One in 800,000 at Rav Ovadia’s funeral
Published October 8, 2013
I didn’t need to ask directions.
Stepping out of the Central Bus Station, I saw them, men in hats and coats walking together slowly, a steady stream moving east along one of Jerusalem’s central thoroughfares to the funeral of Rabbi Ovadia Yosef. At 5 p.m., an hour before the funeral, the streets were already closed to cars – the capital’s rush-hour rigmarole giving way to foot traffic that was softer but no less intense.
From a distance it looked homogenous –aerial photographs would later show a sea of black choking the broad avenues of haredi Orthodox northern Jerusalem. But as the group coalesced, men in polo shirts mixed with boys in sweatshirts and soldiers in full uniform – some still holding their guns. Knit kippot bobbed in the crowd with black hats, Sephardi haredim in wide fedoras walked with Ashkenazi hasids in bowlers. A man in a black coat made conversation with another in short sleeves. Women, almost all with modest dress and vastly outnumbered, mostly stood to the side.
The men talked, they shook hands. A few took out their cellphones, perhaps not ready to begin the public mourning of a public leader who, to many, still felt so close. Everyone in Israel knew Ovadia Yosef’s name, but in public his followers would hardly use it, opting instead to call him Maran, our master.
On the sidewalk, a half-dozen men stood at a long table offering a sugary orange drink. Behind them, a speaker blared a recording on loop, quoting a common blessing:
“’To give life to every living soul!’ Come say a blessing over a cold drink to benefit the soul of Maran, may his holy righteous memory be blessed!”
The faithful heeded the call, crowding around a spigot, holding cheap plastic cups that formed a growing pile on the ground once the commandment was fulfilled.
Behind them, on the street, men and boys stood with oversize tins collecting charity. Paper printouts taped to the cans promised that Maran approved of the collection.

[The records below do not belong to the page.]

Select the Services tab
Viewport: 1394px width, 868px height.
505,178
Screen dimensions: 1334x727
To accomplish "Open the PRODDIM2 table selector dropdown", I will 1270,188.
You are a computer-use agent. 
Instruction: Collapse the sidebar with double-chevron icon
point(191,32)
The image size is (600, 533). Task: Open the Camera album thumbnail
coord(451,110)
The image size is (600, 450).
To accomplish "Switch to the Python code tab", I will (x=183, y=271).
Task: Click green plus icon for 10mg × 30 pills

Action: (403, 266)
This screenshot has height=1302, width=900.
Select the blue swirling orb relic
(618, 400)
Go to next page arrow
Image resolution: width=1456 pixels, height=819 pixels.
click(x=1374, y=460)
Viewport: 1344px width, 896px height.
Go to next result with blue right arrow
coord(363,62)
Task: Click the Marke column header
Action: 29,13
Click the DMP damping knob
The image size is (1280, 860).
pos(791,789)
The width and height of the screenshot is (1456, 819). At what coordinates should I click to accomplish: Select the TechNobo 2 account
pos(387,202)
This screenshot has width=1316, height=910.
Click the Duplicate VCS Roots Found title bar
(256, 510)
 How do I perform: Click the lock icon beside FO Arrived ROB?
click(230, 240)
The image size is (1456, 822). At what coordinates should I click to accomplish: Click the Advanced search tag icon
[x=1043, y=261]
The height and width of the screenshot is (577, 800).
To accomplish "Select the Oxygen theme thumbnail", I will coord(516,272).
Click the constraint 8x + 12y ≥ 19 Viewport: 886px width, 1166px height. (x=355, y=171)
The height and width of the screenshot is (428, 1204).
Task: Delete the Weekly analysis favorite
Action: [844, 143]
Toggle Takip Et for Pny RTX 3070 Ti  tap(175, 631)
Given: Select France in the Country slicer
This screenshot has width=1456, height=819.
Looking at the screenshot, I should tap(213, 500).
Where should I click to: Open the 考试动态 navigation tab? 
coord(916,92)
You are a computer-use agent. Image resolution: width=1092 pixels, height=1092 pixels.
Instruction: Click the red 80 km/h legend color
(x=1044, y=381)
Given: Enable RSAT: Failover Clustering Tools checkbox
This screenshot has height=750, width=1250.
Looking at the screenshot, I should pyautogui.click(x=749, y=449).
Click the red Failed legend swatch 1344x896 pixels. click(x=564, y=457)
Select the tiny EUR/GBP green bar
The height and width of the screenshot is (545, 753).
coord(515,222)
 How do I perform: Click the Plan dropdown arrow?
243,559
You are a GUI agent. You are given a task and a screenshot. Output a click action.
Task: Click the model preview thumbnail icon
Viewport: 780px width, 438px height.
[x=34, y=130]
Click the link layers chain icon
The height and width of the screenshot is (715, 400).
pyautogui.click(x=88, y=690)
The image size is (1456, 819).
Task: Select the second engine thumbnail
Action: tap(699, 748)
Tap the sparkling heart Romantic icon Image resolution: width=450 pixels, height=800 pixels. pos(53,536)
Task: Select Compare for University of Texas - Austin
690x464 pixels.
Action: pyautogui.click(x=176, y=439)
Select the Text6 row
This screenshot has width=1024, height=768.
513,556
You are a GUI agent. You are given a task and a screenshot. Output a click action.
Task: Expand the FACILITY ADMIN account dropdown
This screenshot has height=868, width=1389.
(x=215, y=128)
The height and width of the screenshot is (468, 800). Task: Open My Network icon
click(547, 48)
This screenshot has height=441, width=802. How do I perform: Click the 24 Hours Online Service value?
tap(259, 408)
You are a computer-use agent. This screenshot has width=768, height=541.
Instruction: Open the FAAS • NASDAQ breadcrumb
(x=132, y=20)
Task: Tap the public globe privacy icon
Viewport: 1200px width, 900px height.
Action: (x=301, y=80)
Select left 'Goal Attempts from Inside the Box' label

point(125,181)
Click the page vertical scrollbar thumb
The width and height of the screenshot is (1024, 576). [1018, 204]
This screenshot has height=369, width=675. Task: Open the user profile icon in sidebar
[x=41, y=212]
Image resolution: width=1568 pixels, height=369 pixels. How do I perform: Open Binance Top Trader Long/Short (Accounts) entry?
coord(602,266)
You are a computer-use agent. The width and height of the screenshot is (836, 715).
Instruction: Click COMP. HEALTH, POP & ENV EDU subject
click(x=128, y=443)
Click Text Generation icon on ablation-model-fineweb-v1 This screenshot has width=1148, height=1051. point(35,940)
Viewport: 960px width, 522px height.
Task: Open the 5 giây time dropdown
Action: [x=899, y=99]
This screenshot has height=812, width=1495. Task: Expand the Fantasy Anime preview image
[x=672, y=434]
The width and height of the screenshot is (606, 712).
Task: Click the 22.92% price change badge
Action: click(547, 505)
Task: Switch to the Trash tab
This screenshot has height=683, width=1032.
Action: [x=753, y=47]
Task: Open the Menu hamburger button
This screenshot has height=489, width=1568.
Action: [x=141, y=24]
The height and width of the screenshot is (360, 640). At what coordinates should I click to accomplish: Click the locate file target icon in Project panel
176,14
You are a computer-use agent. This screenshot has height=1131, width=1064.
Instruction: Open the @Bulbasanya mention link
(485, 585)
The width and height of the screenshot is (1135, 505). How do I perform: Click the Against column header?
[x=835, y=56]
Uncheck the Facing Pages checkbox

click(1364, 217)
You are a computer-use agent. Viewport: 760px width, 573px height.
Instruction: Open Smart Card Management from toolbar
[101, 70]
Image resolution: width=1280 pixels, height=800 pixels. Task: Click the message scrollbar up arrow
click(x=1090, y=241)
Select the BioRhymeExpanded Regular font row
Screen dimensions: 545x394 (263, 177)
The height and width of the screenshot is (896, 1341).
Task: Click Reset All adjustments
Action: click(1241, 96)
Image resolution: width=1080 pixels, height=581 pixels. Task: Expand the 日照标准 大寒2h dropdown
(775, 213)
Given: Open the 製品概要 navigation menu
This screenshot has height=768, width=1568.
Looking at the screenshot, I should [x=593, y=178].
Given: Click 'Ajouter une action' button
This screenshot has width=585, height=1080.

As the sun began to set, a traditional Sephardic chant pierced through the air. It was not the funeral itself; we saw, minutes later, that we would not come close to the ceremony, blocked by the throngs that had arrived an hour, two hours before us. Even the loudspeaker that broadcast the service seemed almost out of sight. Some men began to strategize, to find anywhere to sit or stand in peace. Dozens of boys climbed onto a ledge a story above the street, sitting in a row like fans on a bleacher.
The rest of us pressed on, most trying to draw as close as possible to the body, the remainder swept along with the horde. The small space between individuals evaporated as the thousands behind us pushed forward, packing us in a unified mass and forcing us on, past a row of ambulances, past a soldier standing straight on the roof of a van, almost at attention. Was he on duty, or was he one of the many just trying to get a better view?
We settled into place, some by squeezing off into a side street, others using their elbows to create an inch of breathing room. With our view limited to the thousands surrounding us, only vaguely aware of the hundreds of thousands beyond, most of us turned our attention to the songs that coursed through the air, prayers of repentance usually sung ahead of the High Holidays. Many of us murmured a traditional call-and-response. Others whispered silently.
One man, spotting a friend sitting on a ledge across the street, called out his name with a smile. Another snapped a picture with his cellphone.
With the crowd, we said the shema. Over and over, we declared that God is the true god. We screamed the thirteen attributes of mercy. We begged for forgiveness.
A few of us began to cry, but the soft tears were soon outmatched by the screams amplified through the speakers. Rabbi after rabbi repeated the same biblical phrases. Some, unable to control their wailing, recited their eulogies in a chant, almost as if they were reading Torah.
“My father, my father, the chariot of Israel and its horsemen!” So began many of the eulogies, invoking the prophet Elisha’s mourning of Elijah, spoken now not only by Ovadia Yosef’s sons, but by colleagues, students, chief rabbis, politicians.
Two and a half hours after the funeral began, the sky dark and the air cold, the streets were still massed with people who spilled out of alleyways, side streets, boulevards, houses. Tables once featuring bottles of water were now littered with cups. Only an hour later did the crowds begin to disperse, leaving behind streets freckled with trash. Myriads dissolved back into Jerusalem’s mazelike haredi district. The rest of us walked back to the bus station. Only then, catching the news, did I hear that 800,000 people had come to pay respects to Ovadia Yosef. It was ten percent of the country.
Small fractions of that crowd overwhelmed the bus station, Jerusalem’s transportation hub, making lines impossible and schedules irrelevant. Buses bound for Tel Aviv, usually departing every 20 minutes, came and went as fast as they could fill up.
But one thing didn’t change. As soon as they were separated from the grief and the prayers, passengers began to scream, push and curse trying to board the bus – as if it were any other night at the Jerusalem Bus Station. Only then did it seem that things would, before long, return to normal.